### Esercizio
Trascrivi parola per parola il passo del brano su Tuscholé: inizia dalle parole "Tuscholé: dove i" e fermati dopo "all’aperto e libertaria.".

### Brano fornito
Tuscholé: dove i bambini imparano immersi nella natura, senza banchi, pagelle e punizioni
L'esperienza è nata dall'impegno di due genitori che, insoddisfatti della scuola tradizionale, hanno deciso di creare uno spazio alternativo per i loro figli e per chi avesse gli stessi bisogni
A Monte Porzio Catone, vicino Frascati, c’è uno spazio educativo libertario che si chiama Tuscholé: alternativo alla scuola tradizionale, basato sull’unschooling e su un’educazione all’aperto e libertaria.
“Mi dispiace se ti ho fatto cadere la ciotola con l’acqua”, dice il piccolo Leonardo al suo compagno di giochi Gioele. Pochi minuti prima una lite, comune fra bambini, culminata in un pianto a dirotto e in una ciotola d’acqua versata a terra. E ora la pace, immersi nel verde di un giardino mentre ci si arrampica sugli alberi. Comprendere e saper esprimere i propri stati d’animo è importante: anche questo significa apprendere. Ed è ciò che Tuscholé, realtà educativa libertaria, cerca di fare con i suoi bambini.
Ci troviamo a Monte Porzio Catone dove, circondata dal verde dei Castelli Romani, questo progetto educativo ha preso vita nel settembre 2015. Si tratta per lo più di un “laboratorio scolastico”, portato avanti dall’associazione omonima, nato dall’impegno di due genitori che, insoddisfatti della scuola tradizionale, hanno deciso di creare uno spazio alternativo per i loro figli e per quelli di chi volesse avvicinarsi a questa esperienza.
Tuscholé può essere annoverata all’interno di quella “Rete per l’educazione libertaria” che si sta allargando in questi anni in Italia, vedendo fiorire un numero sempre maggiore di realtà simili. Il disagio vissuto – e manifestato – da molti bambini all’interno della scuola pubblica è, infatti, uno dei principali motivi che ha spinto molti genitori a cercare un’alternativa all’istruzione statale e a trovarla nell’educazione libertaria.
Il principio cardine che le regola è la libertà del bambino: si riconosce loro la capacità di decidere da soli cosa fare, in che modo e in che tempi apprendere, allontanando ogni possibile imposizione nel processo di apprendimento, ma affiancato da un accompagnamento fermo e deciso nell’imparare a rispettare regole decise dai bambini stessi e tra loro condivise.

[Voci sull'individuazione di elementi nelle schermate]
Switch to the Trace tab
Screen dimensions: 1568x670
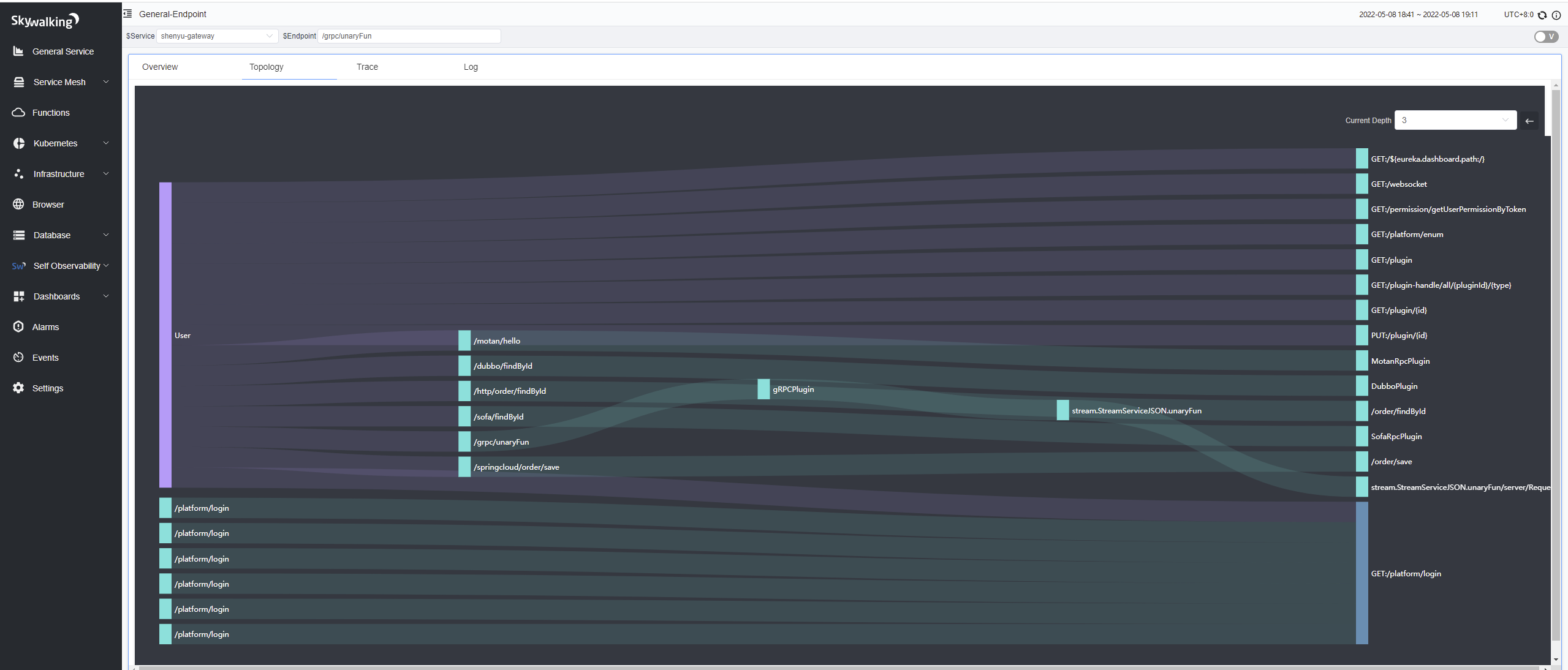pyautogui.click(x=367, y=67)
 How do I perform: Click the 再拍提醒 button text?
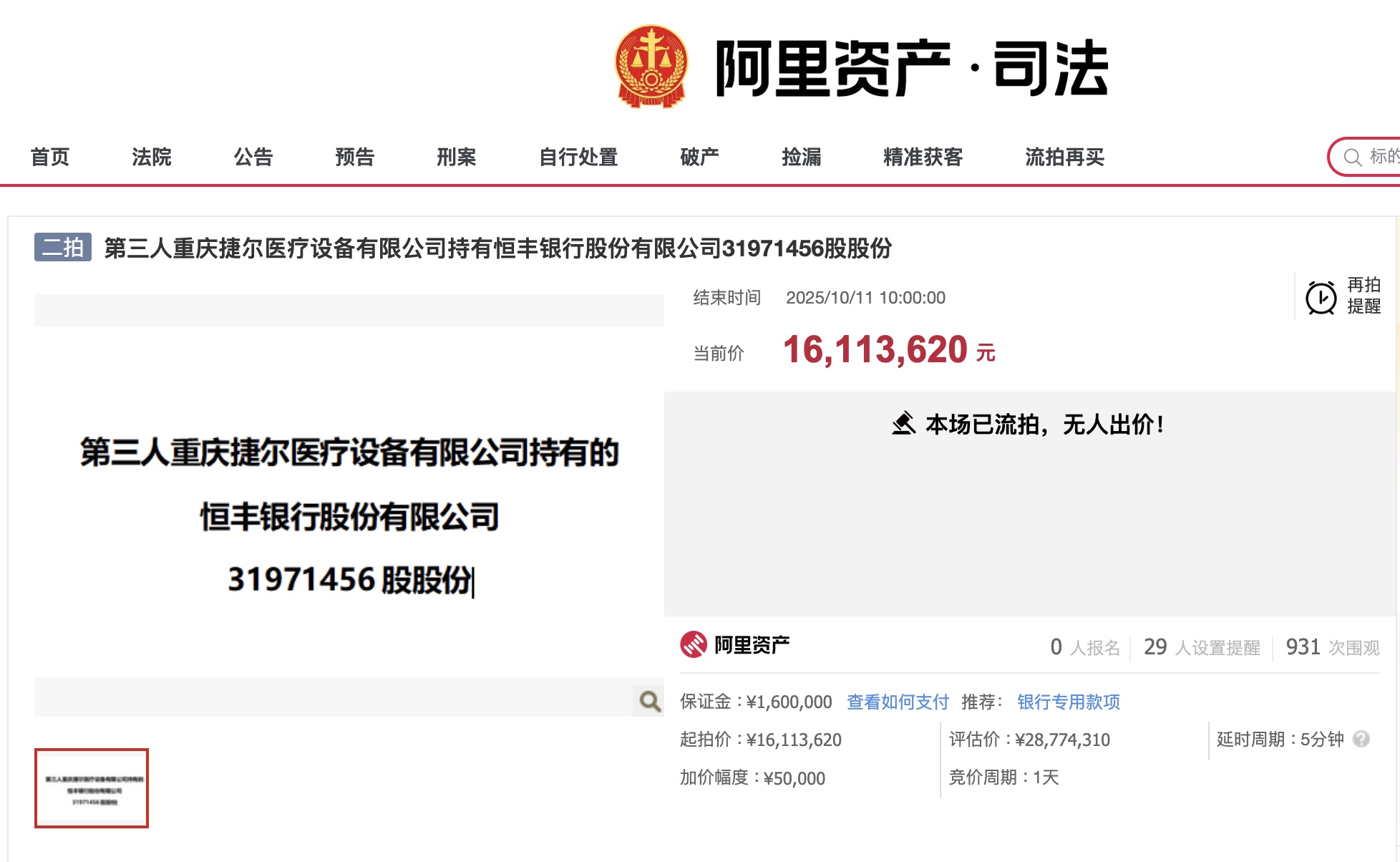pos(1363,295)
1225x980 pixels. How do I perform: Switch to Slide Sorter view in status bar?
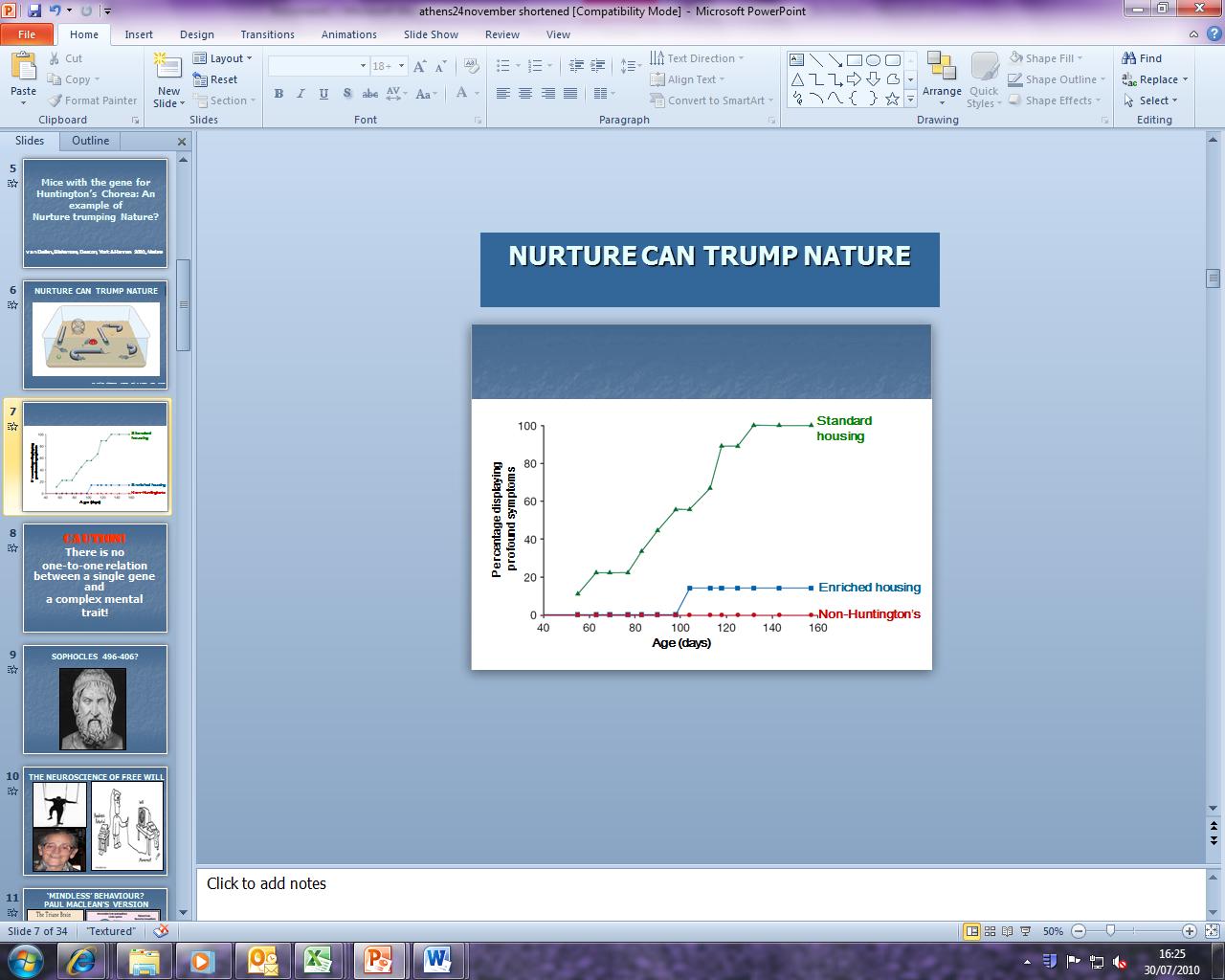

### Risultato
Tuscholé: dove i bambini imparano immersi nella natura, senza banchi, pagelle e punizioni
L'esperienza è nata dall'impegno di due genitori che, insoddisfatti della scuola tradizionale, hanno deciso di creare uno spazio alternativo per i loro figli e per chi avesse gli stessi bisogni
A Monte Porzio Catone, vicino Frascati, c’è uno spazio educativo libertario che si chiama Tuscholé: alternativo alla scuola tradizionale, basato sull’unschooling e su un’educazione all’aperto e libertaria.